> On Sep 26, 2016, at 3:29 PM, sergio via swift-evolution 
> <[email protected]> wrote:
> 
> HI all,
> 
> a debate has recently taken place within the Objective-C/Swift dev community 
> concerning the lack in Swift of something “equivalent” to Objective-C runtime 
> programming. When using Swift exclusively, there seems to be no easy 
> equivalent for Cocoa fundamental design patterns such as the Responder Chain, 
> NSUndoManager, KVC/KVO/Bindings — and in general for code that leverages 
> Objective-C's dynamic features (i.e., runtime programming). 

NSUndoManager
Generic, block-based undo would be much better in Swift than the old 
NSUndoManager.  Certainly, “invocation-based” undo is just plain gone in Swift, 
and not necessary in Obj-C.  I’m toying with a from-scratch new undo manager 
that dynamically persists a cache of large amounts of data that are filling up 
RAM.  If you’re interested, maybe I’ll post it on git hub.

Responder Chain
The easy way around Swift’s lack of a “respondsTo" is for a controller to 
provide a reference to the “next” controller in the chain.  Each controller 
class optionally conforms to a protocol, and the protocol would have the method 
the control wants to call.  I have used this extensively, and it works pretty 
well.  I’ve also discovered that a more “iOS” way of building UIs reduces the 
levels of disconnection between the Control and the Controller that was present 
in OS X, eliminating the problem in most cases.

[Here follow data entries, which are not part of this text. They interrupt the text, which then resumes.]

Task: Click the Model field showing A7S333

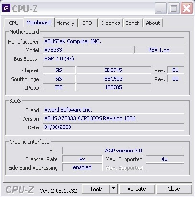Action: point(88,50)
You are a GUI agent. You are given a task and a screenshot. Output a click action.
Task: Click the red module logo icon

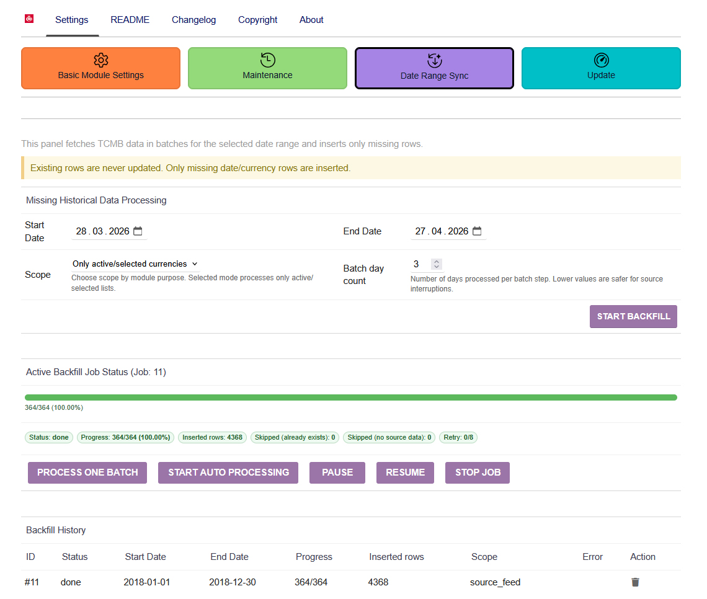point(29,19)
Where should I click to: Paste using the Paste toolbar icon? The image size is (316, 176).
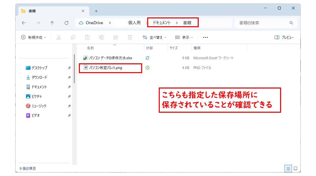click(x=87, y=37)
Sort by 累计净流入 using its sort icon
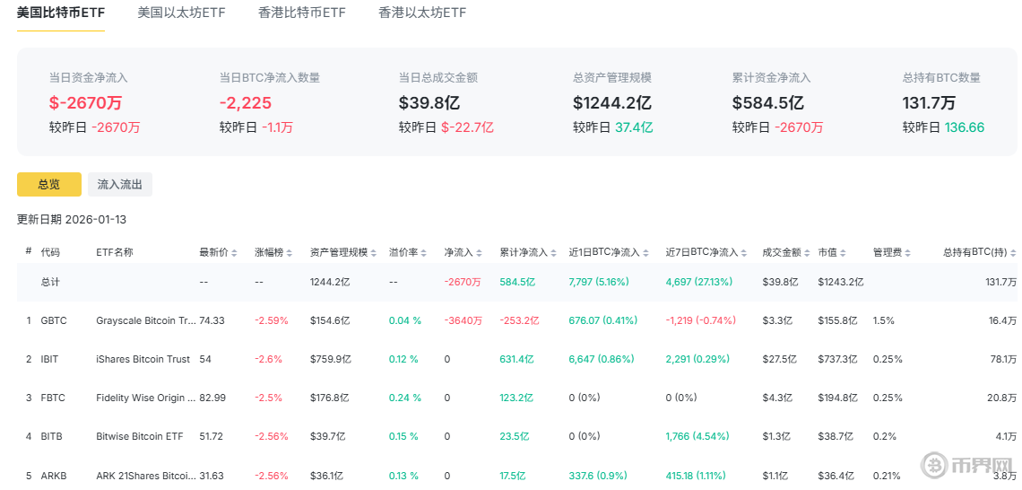1022x490 pixels. pyautogui.click(x=552, y=253)
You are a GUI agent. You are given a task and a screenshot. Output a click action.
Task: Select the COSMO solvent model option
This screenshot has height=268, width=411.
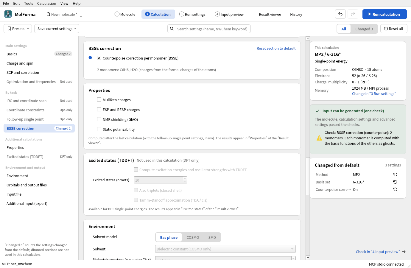(x=193, y=237)
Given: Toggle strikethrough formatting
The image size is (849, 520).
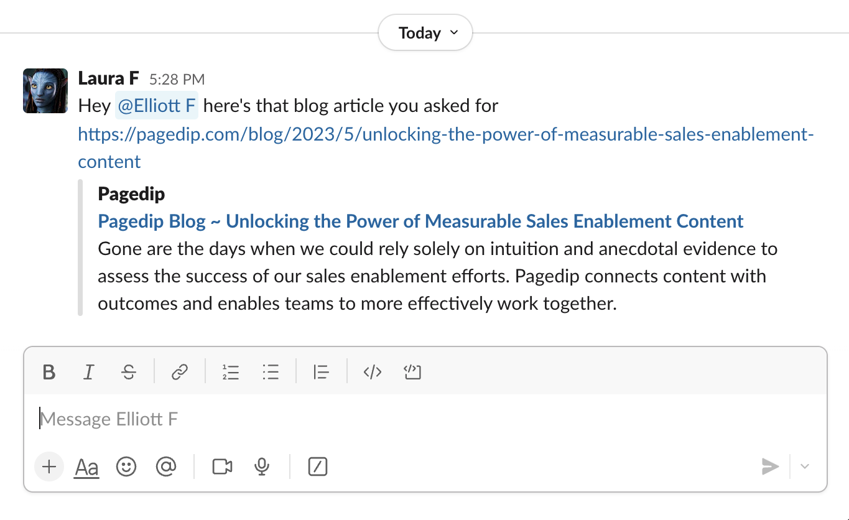Looking at the screenshot, I should (129, 373).
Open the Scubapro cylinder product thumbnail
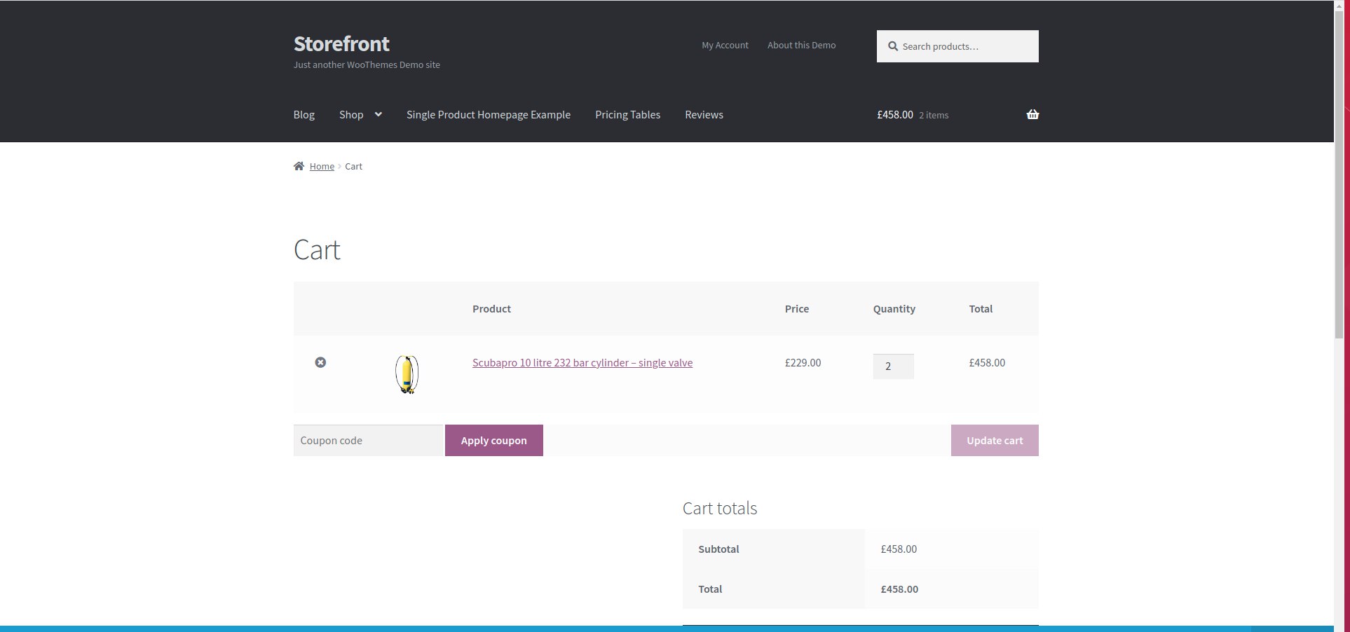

KVO was my favorite way to do things in Obj-C; I even wrote some helper classes 
to prevent the pesky “you didn’t clean up your observers before dealloc” thing. 
 (I’m using ARC, quit bothering me with that already!)  Unfortunately, Swift’s 
init/deinit order made those classes impossible (as far as I can tell), so I 
ditched all KVO.  In the last year, developing 5 apps in pure Swift, I haven’t 
needed KVO, but I haven’t been working closely with AV modules, which used KVO 
as its preferred pattern, so I’m not sure how cumbersome the became.  For the 
one thing I did use AV- for, there was a closure-based API, and there wasn’t an 
issue.  So I’m preferring closures.  It would be nice (sigh) to use a more 
declarative approach.  I’ve recently noticed “ReativeSwift”, but haven’t had 
time to evaluate if it saves me work.

The one thing I wish I did have in the KVO genre is a callback when a weak var 
went to nil.  For example, reactively removing items from the UndoManager stack 
when the controller it references is deinit’d.  The iOS way for doing this is 
for the controller to own the undo manager 

KVC is inherently unsafe in Obj-C, and Swift is all about the safety.  Really 
all that’s happened, as best I can tell, is I have to write explicit adapters 
to create objects.  Making a protocol that implements a init?(json:JSON) 
method, and storing a reference to the protocol and calling it as needed isn’t 
that bad.  So my need for KVC has disappeared.  I get that bindings were a 
little different, but I never got that in to bindings in the first place.  It 
seemed like a whole lot of guesswork and non-safe “stringly-typed” code.  I 
much prefer knowing at the call site what my types need to be.  (CoreImage 
drives me nuts).

So I think in general, I need to see with more compelling use case than the 
ones listed for warrant the kind of dynamic features you’re talking about.  
Part of the benefit of Swift to me is the safety.  Taking the time to write my 
code in a safer way is a large part of the task of making it safe in the first 
place, but now, the compiler can catch accidental mistakes.

If anything,  I’d like to be able to dependency-inject data when a controller 
is unarchived from a .nib, for instance.